I have followed the tutorial to the best of my knowledge. As I know nothing has to be changed manually in the bind configs during the installation, therefore I was surprised that it did not work.
Bind config do not need changing manually. That is a bit strange. How did you set up the two bind servers? Have you purchased the ISPConfig Manual? https://www.ispconfig.org/documentation/user-manual/ Following that the second DNS server is set up as mirror of the first, and no bind configuration editing is needed. If, however, you set the name servers up the usual BIND way by editing configuration files so one is master and the other is slave, then you need to edit the configurations. My signature has link to DNS tutorial
May you please post the changes that you have to make in the Apparmor config, so we can add them to the perfect server guide?

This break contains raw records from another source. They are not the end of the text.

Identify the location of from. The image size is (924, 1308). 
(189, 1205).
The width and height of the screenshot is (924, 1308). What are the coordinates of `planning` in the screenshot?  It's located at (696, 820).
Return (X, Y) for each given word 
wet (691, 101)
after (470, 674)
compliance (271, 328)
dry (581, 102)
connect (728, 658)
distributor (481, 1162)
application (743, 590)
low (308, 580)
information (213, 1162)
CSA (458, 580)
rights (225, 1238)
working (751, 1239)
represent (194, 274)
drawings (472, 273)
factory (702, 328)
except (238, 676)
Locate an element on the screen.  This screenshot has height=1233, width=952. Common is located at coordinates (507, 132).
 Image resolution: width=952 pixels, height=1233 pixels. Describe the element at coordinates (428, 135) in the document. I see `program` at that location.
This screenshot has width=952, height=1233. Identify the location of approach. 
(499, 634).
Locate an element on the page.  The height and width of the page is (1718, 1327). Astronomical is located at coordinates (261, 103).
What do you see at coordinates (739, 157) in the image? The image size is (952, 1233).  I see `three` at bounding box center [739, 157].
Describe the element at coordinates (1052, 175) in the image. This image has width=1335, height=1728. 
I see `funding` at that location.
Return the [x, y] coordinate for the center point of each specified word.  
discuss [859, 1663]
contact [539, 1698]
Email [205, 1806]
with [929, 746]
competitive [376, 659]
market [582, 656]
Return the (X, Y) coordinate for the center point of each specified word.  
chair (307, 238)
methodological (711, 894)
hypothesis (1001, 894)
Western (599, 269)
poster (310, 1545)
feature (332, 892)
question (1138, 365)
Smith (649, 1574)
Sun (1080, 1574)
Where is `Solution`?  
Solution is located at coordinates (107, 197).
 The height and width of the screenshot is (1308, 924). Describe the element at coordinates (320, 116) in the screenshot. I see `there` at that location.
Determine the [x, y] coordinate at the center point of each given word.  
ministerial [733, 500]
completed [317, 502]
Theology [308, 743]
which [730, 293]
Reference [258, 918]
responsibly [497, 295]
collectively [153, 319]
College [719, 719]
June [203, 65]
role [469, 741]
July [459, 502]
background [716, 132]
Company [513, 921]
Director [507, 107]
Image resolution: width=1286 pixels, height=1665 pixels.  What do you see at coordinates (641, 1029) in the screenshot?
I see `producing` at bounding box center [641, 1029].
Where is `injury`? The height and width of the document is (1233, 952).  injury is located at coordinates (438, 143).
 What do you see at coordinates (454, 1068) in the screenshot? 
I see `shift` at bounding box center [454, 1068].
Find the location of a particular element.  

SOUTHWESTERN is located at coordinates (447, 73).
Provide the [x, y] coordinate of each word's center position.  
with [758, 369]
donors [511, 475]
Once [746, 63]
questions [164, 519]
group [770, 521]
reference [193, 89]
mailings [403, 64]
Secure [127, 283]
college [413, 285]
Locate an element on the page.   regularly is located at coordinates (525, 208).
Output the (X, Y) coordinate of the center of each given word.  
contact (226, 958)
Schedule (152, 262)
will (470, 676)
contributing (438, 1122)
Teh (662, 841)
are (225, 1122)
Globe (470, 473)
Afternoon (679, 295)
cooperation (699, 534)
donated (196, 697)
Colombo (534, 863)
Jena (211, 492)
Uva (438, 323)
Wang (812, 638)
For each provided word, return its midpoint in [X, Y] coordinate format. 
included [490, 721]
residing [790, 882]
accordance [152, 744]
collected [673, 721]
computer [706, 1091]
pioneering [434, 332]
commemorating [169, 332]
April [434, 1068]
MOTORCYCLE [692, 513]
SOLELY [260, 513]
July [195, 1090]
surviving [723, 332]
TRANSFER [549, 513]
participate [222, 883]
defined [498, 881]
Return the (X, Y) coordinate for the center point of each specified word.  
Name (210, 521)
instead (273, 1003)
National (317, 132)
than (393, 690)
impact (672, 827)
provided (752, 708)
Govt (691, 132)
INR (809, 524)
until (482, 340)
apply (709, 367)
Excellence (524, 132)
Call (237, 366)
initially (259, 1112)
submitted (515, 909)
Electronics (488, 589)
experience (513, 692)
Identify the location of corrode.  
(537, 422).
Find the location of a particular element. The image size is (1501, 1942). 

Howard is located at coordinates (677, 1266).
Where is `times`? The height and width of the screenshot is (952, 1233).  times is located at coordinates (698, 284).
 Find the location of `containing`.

I saw the same behaviour last week but didn't look into it yet. This happens on both my Ubuntu 20.04 and Debian 10 DNS slave servers: Code: Nov 06 13:37:51 hostname named[652]: dumping master file: /etc/bind/slave/tmp-CNkL5x4sBs: open: permission denied Listing with permissions of the folder: Code: ls -l /etc/bind total 56 -rw-r--r-- 1 root root 2761 Aug 25 10:10 bind.keys -rw-r--r-- 1 root root 237 Aug 25 10:10 db.0 -rw-r--r-- 1 root root 271 Aug 25 10:10 db.127 -rw-r--r-- 1 root root 237 Aug 25 10:10 db.255 -rw-r--r-- 1 root root 353 Aug 25 10:10 db.empty -rw-r--r-- 1 root root 270 Aug 25 10:10 db.local -rw-r--r-- 1 root bind 463 Aug 25 10:10 named.conf -rw-r--r-- 1 root bind 498 Aug 25 10:10 named.conf.default-zones -rw-r--r-- 1 root bind 5792 Nov 5 17:37 named.conf.local -rw-r--r-- 1 root bind 976 Oct 17 13:42 named.conf.options -rw-r----- 1 bind bind 77 Oct 17 13:39 rndc.key drwxrws--- 3 root bind 4096 Oct 30 15:50 slave -rw-r--r-- 1 root root 1317 Aug 25 10:10 zones.rfc1918 Slave folder: Code: ls -la /etc/bind/slave total 12 drwxrws--- 3 root bind 4096 Oct 30 15:50 . drwxr-sr-x 3 root bind 4096 Nov 5 12:31 .. drwxr-s--- 2 root bind 4096 Oct 30 15:50 sec.
I added: Code: "/etc/bind/slave/** rw," to the bind9 apparmor config: Code: /etc/apparmor.d/usr.sbin.named
well, that's odd, dunno about the debian guides, but the ubuntu perfect server guides specifically state to disable and remove apparmor, right near the start of the install process. i've only installed from scratch though, maybe a dist-upgrade from 18.04 to 20.04 re-installs and re-enables apparmor?
It seems like AppArmor isn't causing it, as I have removed AppArmor when installing that Ubuntu server and the issue still exists.